__Selected excerpt__.
Content starts
And yet I never lost the desire to play. Music hasn't been studied as systematically as language in terms of critical periods, but there are certainly artists who started late and still became first-rate musicians. Tom Morello, the guitarist of Rage Against the Machine and among Rolling Stone magazine's greatest guitarists of all time, didn't start until he was 17. Patti Smith scarcely considered becoming a professional singer until she was in her mid-20s. Then there is the jazz guitar star Pat Martino, who relearned how to play after a brain aneurysm at the age of 35, and Dr John, who switched his primary allegiance from guitar to piano at 21 (after his left ring finger was badly injured in a bar-room fight) and won the first of his five Grammy awards in his late 40s.
Given my arrhythmia, I had no aspiration of reaching such heights, but at 38, long after I had completed my PhD and become a professor of cognitive psychology, I realised that my desire to become musical wasn't going away. I wanted to know whether I could overcome my intrinsic limits, my age and my lack of talent. Perhaps few people had less talent for music than I did, but few people wanted to be able to play more acutely.
I began to read the scientific literature. How did children learn music? Were there any lessons for adults? To my surprise, although children had been well studied, there was hardly any systematic research on people my age. Nobody seemed to know much about whether adults could learn to play late in life, and it wasn't just music that we knew little about; the literature on the capacity of adults to learn new skills in general was far sparser than I had imagined.
We know something about gradual declines in memory, but the only truly firm result I could find concerned perfect pitch (the ability to identify a single note in isolation). For that, one must indeed start early, but luckily for me and anyone else starting late, it is also clear that perfect pitch is more luxury than necessity. Duke Ellington didn't have it and neither did Igor Stravinsky (nor, for that matter, did Joey Ramone).
Other studies show some advantages for music learners who began earlier in life, but most of those don't take consideration of the total amount of practice. When it came to other aspects of music, such as the ability to improvise or compose, or even to learn a simple melody, there was almost no compelling literature. Although any number of studies have shown that the more you practise the better you get, startlingly few have compared what happens when people of different ages get the same amount of practice.
How could such a basic scientific question remain so unanswered? I wondered about this for months, until Caroline Palmer, a professor of psychology at McGill University in Montreal, explained the answer to me. The problem wasn't a lack of scientific interest – it was a lack of subjects. To learn a musical instrument, you need to put in a lot of work – 10,000 hours is an oft-mentioned (if somewhat oversold) number – and to do a proper study, you'd need a reasonably large sample of participants, which is to say a big group of adult novices with sufficient commitment. Nobody has studied the outcomes of adults who put in 10,000 hours of practice starting at 42 because most people of that age have lives and responsibilities – few adult learners are prepared to invest the kind of time that a teenager has. No subjects, no science. At that point, I decided to become a guinea pig.
Content ends
__Data segment__.
Content starts
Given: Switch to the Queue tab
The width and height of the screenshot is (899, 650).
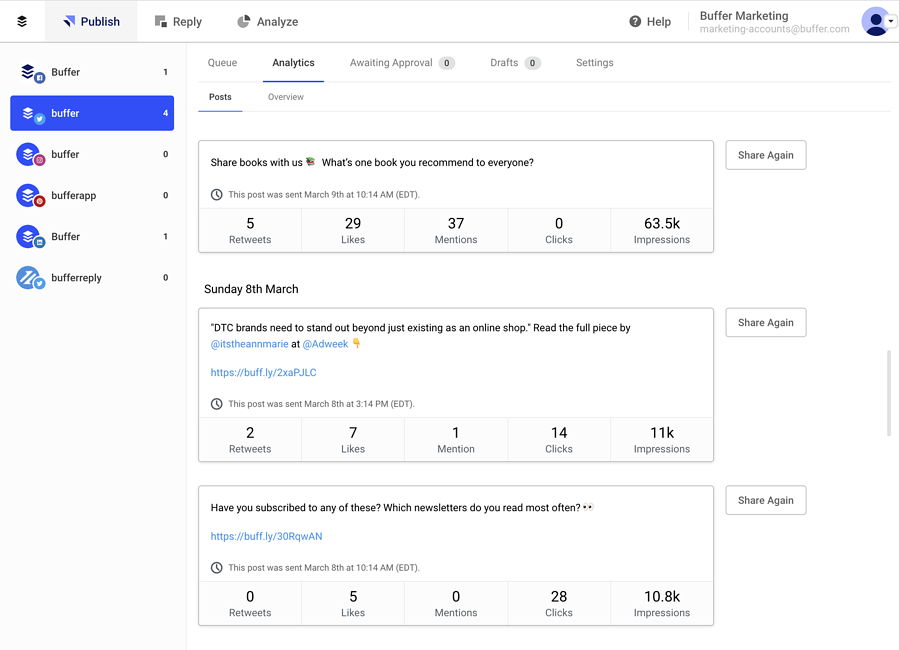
Content ends
Reproduce word for word the passage on learning music as an adult, everything from "We know something" down to "did Joey Ramone).".

We know something about gradual declines in memory, but the only truly firm result I could find concerned perfect pitch (the ability to identify a single note in isolation). For that, one must indeed start early, but luckily for me and anyone else starting late, it is also clear that perfect pitch is more luxury than necessity. Duke Ellington didn't have it and neither did Igor Stravinsky (nor, for that matter, did Joey Ramone).